HOW TO TELL IF YOUR COMPUTER WAS MADE IN A GARAGE
Thousands of computers are being cobbled
together from systems bought at yard sales, and second rate parts dumped on the
market by otherwise legitimate manufacturers, and sold to unsuspecting buyers.
But they are cheap.
"Computers are basically tinker toys that can be assembled from whatever
parts that fit," explained Seymor Syber, Professor of Low Technology at the
General
Delivery University. "We have even seen brand name computers with
bastardized parts," Syber said.
The ten tops ways you can tell if your computer was built with swap meet and
yard sale parts are:
1. It won't run Word Perfect 5.1 (No computer runs WP 6.1 or above).
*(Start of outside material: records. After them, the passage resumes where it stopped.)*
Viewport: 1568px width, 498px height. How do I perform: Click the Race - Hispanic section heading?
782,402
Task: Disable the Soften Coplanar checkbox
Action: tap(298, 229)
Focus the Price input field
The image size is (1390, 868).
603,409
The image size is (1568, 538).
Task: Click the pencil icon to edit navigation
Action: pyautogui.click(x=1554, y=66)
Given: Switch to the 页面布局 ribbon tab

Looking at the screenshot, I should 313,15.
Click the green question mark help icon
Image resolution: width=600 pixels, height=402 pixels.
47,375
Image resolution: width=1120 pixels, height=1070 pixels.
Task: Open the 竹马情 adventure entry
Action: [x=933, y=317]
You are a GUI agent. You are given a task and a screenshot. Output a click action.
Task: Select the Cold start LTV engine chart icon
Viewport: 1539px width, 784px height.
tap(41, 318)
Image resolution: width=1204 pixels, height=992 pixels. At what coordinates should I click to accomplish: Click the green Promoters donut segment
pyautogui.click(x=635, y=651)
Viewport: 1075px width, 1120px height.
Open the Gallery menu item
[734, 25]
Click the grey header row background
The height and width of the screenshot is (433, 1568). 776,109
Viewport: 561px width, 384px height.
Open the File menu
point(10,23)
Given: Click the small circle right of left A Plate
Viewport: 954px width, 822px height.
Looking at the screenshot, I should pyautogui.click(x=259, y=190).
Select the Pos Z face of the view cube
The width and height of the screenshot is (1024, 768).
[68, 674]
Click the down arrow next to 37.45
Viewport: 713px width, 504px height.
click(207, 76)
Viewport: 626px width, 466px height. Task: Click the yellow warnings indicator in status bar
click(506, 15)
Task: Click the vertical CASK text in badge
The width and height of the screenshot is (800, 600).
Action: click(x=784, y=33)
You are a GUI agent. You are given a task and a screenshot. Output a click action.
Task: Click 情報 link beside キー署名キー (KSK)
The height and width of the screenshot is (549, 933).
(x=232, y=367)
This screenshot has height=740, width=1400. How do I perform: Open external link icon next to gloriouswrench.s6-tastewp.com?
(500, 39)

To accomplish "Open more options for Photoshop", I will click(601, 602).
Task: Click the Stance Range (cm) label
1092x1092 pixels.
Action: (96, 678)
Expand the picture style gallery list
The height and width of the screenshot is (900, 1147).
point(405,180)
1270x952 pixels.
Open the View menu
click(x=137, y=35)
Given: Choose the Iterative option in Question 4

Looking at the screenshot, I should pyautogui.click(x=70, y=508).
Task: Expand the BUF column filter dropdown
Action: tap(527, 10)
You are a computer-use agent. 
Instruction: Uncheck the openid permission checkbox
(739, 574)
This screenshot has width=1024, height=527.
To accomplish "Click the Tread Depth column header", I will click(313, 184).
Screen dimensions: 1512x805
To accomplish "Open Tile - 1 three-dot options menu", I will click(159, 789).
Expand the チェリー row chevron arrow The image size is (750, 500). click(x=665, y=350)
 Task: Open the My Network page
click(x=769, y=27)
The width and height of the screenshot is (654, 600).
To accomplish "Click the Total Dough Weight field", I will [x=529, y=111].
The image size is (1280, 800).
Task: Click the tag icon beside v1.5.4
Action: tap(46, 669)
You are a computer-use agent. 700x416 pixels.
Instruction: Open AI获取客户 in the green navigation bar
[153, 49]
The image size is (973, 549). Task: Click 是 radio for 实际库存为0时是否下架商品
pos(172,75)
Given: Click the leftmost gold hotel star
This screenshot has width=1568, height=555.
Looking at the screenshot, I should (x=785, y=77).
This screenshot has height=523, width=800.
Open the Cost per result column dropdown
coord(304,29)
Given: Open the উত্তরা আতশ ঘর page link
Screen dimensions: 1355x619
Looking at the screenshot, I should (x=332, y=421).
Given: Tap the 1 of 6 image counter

2. The stencil on the chip that says 1600Mhz is peeling off and it is really a
16Mhz chip.
3. The modem and printer have an irreconcilable IRQ conflict.
4. The computer has insufficient memory to run autoexecbat.
5. The CD Rom drive is really an 8 track from a stolen car.
6. The video card originally came in a gum wrapper.
7. The little brown things on the motherboard are mouse droppings.
8. The "mouse" came from a taxidermist's estate sale. The teeth
making the clicking sound.
9. The hard drive has a capacity of 300mb. That means it will store 300 m's
and 300 b's. No k's, l's, or anything else.
10. The technical support number starts with 1-900 and the first 16 choices
involve which kind of phone sex you want for $2.99 per minute.